◆ What needs to be done ◆
Scan the material below and copy every line holding the word "Política".
##### Provided entries #####
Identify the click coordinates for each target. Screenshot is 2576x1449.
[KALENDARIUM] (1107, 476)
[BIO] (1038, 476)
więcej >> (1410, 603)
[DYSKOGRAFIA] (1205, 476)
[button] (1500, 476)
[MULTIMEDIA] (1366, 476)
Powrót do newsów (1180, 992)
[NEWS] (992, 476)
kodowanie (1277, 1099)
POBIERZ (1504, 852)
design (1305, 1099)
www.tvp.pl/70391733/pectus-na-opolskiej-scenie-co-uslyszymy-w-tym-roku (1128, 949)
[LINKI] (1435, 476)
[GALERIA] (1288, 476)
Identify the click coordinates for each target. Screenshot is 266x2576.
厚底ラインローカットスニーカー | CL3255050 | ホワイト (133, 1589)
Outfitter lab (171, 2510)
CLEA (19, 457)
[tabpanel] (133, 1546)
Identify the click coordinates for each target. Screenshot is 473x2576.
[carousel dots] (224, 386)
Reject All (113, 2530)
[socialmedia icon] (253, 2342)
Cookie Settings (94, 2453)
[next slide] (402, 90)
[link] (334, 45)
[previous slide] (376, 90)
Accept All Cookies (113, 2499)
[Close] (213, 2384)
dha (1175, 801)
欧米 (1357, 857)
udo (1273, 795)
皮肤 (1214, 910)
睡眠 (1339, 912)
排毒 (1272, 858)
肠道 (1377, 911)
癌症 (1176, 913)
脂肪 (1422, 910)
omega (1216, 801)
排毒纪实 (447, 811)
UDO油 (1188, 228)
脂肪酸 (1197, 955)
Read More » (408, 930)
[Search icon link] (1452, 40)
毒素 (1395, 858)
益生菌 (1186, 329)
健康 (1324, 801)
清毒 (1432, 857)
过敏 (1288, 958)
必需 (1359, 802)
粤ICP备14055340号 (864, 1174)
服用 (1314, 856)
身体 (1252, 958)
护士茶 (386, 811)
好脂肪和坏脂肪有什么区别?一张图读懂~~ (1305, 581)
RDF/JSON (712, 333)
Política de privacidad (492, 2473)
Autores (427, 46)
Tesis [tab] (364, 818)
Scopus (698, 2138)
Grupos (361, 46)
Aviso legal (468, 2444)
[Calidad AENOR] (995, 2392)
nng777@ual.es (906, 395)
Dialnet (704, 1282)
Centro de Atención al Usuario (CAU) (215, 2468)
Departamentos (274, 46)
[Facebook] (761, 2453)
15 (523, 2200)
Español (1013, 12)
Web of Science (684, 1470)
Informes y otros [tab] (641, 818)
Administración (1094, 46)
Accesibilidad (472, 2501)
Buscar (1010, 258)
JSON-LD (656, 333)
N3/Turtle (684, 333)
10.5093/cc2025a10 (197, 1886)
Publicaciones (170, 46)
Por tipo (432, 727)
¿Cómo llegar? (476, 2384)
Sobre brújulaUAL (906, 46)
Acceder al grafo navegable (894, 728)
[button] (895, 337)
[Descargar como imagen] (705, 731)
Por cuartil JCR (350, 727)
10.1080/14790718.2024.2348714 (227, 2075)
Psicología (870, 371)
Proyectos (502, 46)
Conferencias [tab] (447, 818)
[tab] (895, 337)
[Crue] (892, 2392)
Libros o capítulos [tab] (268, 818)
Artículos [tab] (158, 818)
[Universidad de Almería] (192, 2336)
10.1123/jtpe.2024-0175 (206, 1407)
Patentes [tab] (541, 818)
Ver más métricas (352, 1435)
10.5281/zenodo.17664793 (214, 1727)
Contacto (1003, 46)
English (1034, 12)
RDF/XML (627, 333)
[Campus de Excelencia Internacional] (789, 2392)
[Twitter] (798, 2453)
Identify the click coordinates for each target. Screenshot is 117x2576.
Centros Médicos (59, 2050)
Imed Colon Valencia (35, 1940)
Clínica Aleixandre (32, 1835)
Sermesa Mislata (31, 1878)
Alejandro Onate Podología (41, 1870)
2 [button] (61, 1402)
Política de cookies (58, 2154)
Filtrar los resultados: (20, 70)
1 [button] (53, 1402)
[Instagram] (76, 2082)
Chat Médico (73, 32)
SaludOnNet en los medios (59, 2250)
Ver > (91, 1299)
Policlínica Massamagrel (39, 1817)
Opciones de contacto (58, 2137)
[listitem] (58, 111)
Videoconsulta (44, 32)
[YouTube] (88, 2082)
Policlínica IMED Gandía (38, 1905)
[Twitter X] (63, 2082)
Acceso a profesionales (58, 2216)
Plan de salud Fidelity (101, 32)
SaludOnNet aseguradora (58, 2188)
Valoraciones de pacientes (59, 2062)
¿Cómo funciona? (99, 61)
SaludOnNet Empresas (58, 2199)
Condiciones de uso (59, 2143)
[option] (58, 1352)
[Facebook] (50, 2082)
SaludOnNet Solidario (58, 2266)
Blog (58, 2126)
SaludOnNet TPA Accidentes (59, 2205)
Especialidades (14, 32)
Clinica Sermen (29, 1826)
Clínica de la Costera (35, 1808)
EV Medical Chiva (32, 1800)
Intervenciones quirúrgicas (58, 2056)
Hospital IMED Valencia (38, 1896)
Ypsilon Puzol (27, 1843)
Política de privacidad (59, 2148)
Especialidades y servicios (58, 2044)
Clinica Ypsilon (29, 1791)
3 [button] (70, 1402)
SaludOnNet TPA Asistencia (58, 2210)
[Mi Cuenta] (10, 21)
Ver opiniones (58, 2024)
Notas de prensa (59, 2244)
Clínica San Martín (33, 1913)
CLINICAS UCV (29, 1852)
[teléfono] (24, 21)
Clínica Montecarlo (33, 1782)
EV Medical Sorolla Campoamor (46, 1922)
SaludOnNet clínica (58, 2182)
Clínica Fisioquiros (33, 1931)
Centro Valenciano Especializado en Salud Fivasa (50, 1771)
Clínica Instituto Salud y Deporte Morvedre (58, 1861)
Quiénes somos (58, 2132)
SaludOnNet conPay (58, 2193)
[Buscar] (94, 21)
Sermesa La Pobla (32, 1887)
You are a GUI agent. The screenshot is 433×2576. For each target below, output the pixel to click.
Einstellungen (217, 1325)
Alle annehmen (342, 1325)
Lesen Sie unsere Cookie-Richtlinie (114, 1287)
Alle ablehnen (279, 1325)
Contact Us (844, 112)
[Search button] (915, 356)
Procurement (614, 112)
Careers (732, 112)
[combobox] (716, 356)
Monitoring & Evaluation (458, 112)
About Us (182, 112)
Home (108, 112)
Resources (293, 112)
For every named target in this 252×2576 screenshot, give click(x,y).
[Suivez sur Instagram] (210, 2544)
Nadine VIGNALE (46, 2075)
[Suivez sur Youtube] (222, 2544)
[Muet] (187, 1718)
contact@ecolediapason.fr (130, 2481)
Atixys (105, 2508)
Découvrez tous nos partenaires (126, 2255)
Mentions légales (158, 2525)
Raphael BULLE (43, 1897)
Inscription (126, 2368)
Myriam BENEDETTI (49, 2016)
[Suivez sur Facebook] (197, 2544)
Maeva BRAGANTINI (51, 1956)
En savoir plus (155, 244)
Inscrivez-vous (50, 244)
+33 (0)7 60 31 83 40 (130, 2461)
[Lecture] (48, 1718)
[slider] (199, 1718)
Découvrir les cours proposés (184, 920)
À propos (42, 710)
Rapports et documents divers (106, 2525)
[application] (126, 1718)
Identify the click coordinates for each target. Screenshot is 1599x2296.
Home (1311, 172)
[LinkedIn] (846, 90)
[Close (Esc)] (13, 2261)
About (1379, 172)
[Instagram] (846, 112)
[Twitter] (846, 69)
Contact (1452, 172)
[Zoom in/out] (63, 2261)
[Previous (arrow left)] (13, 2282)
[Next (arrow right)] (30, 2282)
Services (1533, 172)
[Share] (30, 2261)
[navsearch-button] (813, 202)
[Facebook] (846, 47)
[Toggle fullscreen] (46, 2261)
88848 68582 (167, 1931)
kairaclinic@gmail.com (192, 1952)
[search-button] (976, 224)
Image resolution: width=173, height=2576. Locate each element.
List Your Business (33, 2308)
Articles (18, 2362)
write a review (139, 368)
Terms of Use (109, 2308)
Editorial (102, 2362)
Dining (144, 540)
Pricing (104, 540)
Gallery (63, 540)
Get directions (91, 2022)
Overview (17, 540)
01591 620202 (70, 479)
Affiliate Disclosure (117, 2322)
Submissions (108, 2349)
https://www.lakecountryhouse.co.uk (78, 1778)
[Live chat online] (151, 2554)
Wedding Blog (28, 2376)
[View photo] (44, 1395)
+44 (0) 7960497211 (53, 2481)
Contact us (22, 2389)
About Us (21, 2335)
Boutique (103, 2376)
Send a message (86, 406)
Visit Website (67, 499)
#####
◆ Final answer ◆
Política de privacidad (492, 2473)
Política de cookies (58, 2154)
Política de privacidad (59, 2148)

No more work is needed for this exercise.